Q&A with Billy Truitt of Vegas Strip Kings, a blues-based Americana sound band from Las Vegas, Nevada.

"Music is as much a refection of our society and it’s problems and strengths and any implications on society is usually an after effect."

Vegas Strip Kings: Eclectic Jackpot

Raised from the ashes of the acclaimed Blind Pig Records project Contino, Vegas Strip Kings is a blues-based Americana sound from Las Vegas, Nevada. With their unique influences and instrumentation, they have crafted a distinctive mixture of blues-based Americana with rockabilly and zydeco leanings. The band’s rootsy style has earned rave reviews and an ever-growing fan base in North America and Europe alike. To see Vegas Strip Kings is like watching a train rolling at high speed down a mountain pass—it’s frenetic, exhilarating, and you might often wonder it - it’s about to run off the tracks but – it never does. Their interaction is quite instinctive, as they forge serious meaning to each stanza, countered only by their smiles shared on stage.
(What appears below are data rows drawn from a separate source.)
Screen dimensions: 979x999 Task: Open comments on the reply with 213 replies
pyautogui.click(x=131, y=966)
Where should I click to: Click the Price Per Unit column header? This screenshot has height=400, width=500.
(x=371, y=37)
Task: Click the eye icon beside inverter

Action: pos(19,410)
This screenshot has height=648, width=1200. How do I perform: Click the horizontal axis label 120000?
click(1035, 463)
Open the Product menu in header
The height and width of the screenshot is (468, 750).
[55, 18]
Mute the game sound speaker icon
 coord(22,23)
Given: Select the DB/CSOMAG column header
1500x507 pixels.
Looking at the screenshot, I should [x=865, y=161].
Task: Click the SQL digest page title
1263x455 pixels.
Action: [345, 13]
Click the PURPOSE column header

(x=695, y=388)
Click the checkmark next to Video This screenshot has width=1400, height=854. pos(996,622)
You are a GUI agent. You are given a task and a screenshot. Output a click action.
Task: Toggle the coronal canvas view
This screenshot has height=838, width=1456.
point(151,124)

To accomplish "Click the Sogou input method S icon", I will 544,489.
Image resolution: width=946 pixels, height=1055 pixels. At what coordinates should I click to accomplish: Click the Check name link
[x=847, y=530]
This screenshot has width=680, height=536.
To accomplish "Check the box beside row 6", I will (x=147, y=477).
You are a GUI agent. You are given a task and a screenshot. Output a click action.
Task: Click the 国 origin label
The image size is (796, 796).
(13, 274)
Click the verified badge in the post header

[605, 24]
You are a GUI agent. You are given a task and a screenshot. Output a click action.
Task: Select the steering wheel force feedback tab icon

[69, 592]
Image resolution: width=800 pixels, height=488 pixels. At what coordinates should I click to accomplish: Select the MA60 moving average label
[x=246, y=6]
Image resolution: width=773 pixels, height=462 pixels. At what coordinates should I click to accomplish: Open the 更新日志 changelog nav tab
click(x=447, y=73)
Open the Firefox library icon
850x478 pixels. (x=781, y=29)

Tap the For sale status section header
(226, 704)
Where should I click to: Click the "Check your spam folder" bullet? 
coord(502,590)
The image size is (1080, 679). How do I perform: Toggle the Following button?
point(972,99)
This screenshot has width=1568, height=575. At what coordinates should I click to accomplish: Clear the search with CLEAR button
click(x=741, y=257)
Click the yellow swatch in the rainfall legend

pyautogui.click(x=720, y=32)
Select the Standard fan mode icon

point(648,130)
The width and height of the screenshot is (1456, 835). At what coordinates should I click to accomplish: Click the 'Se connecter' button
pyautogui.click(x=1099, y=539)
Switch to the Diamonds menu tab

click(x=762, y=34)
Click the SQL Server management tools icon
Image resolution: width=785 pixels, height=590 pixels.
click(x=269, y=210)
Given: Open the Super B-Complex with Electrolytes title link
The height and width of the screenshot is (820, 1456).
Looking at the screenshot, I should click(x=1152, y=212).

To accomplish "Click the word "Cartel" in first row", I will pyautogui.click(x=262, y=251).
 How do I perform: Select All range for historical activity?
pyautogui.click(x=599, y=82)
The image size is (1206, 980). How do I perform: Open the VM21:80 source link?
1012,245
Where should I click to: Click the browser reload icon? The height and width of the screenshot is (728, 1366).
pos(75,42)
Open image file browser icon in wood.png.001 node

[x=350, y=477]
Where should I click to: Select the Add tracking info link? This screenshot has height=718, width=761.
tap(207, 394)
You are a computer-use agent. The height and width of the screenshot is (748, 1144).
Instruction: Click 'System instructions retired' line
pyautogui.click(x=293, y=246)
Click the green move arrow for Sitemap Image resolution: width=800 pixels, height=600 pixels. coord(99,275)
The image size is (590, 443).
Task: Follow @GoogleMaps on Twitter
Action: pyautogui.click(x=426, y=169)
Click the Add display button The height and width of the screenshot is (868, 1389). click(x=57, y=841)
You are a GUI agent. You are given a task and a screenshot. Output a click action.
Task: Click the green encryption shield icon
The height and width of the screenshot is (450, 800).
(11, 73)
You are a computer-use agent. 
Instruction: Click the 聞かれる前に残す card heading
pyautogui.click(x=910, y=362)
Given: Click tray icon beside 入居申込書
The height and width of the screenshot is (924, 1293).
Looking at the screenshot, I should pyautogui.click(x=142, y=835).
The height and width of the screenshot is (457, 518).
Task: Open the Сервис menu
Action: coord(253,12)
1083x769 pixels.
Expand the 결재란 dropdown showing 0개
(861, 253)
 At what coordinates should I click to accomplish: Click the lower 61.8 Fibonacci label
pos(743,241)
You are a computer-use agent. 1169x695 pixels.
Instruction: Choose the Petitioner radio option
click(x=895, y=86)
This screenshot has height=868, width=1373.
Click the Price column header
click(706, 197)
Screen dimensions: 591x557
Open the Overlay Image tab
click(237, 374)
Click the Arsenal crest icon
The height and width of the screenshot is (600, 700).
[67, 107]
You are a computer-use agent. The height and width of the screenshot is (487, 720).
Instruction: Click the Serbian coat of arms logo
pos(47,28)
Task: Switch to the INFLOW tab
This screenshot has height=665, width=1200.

To see Strip Kings is often like watching a train rolling at high speed down a mountain. It's frenetic, exhilarating, and you might often wonder if it's about to run off the tracks - but it never does. The band's interaction with each other is almost instinctive; trading solos between each of the members, the band looks and sounds fluid, as if every song has taken on its own meaning. The only giveaway is when you catch them laughing and grinning. These guys have almost as much fun playing as the audience does watching and listening. This thing really does move and shake along the tracks - like a smooth locomotive. The VSK are: Billy Truitt, Al Ek, Jimmy Carpenter, Jim Lovgren, Rob Edwards, and Justin Truitt. New album "Jackpot" will be hit the road on February 22, 2019. Billy Truitt, began his music career in the 60's with Jack Ely and the Kingsmen (later to be re-named The Courtmen) of "Louie Louie" fame. In the 70's Billy was a member of Cresendo recording artist "Foremost Authority," which evolved into "Easy Chair," one of Seattle's and the Northwest's most popular bands of that era. In the early 80's Billy was the front man and driving force in the Boise, Idaho based "Gentle Ben" and the 1,000 seat night club of the same name. He then landed a production deal with Curb/Warner Records and moved to L.A., forming a production company and keeping busy as a producer and studio player while at the same time becoming a fixture in the Bakersfield country/blues scene. In the 90's the Billy Truitt and the Barnstormers album was released to great reviews.

Interview by Michael Limnios

How has the American roots music influenced your views of the world and the journeys you’ve taken?

When we travel the world, we realize how much influence American Roots music has had on world music in general and how it’s embedded both musically and culturally.

What were the reasons that you started the music researches? Where does your creative drive come from?

Most of the VSK members had parents threatening body harm (kidding) if we didn’t practice our instruments when we were young an as we progressed into our teens a mixture of discovering the musical artists that would become our heroes and major influences along with impressing the girls was a major source for the creative drive.

"Too many great experiences and acquaintances come to mind to try and mention but I think for at least most of us in the band the discovery of the early blues musicians, B.B. King’s music and the early rock ad roll pioneers opened the doors to where we were heading musically and artistically."

How do you describe the VSK songbook and sound? What is the story behind the band’s name; Vegas Strip Kings?

“Eclectic” is the first description normally used in describing the VSK songbook but it’s really a mixture of our musical influences and original material with our blues roots holding down the foundation of our sound. Among all the members of the band we’ve either performed or been banned (kidding) from every casino and club on the Las Vegas strip, hence the name.

Which acquaintances have been the most important experiences?  What was the best advice anyone ever gave you?

Too many great experiences and acquaintances come to mind to try and mention but I think for at least most of us in the band the discovery of the early blues musicians, B.B. King’s music and the early rock ad roll pioneers opened the doors to where we were heading musically and artistically.

Are there any memories from gigs, jams, opening acts and studio sessions which you’d like to share with us?

Maria Muldaur performed on our Blind Pig project “Contino” a few years ago and along with her great performances on both the CD and Biscuits and Blues show her recollections od the Woodstock New York music era were especially memorable.

What do you miss most now a days from the music of past? What are your hopes and fears for the future of?

We miss “melody most of all in a lot of musical offerings we hear now a days and our hope is that the younger musicians will appreciate and carry forward the  roots music movement.

If you could change one thing in the musical world and it would become reality, what would it be?

Less Auto-tune...

"When we travel the world, we realize how much influence American Roots music has had on world music in general and how it’s embedded both musically and culturally."

What has made you laugh from the 1960s era? What is the impact of music to the socio-culture implications?

Since one of the members of VSK was performing in that era and there’s plenty of musical and pictorial evidence of him that’s all the humor we need…

Music is as much a refection of our society and it’s problems and strengths and any implications on society is usually an after effect.

What touched (emotionally) you from various US scenes? What are the most important lessons you have learned?

Racial inequity in all forms is always in the forefront of the US scene and reflecting honestly on the historical problems we’ve experienced is one of the most important lessons.

Let’s take a trip with a time machine. So where and why would you really want to go for a whole day?

Down Highway 61 and hanging with Robert Johnson to be at the scene of the first “Roots Music Movement”.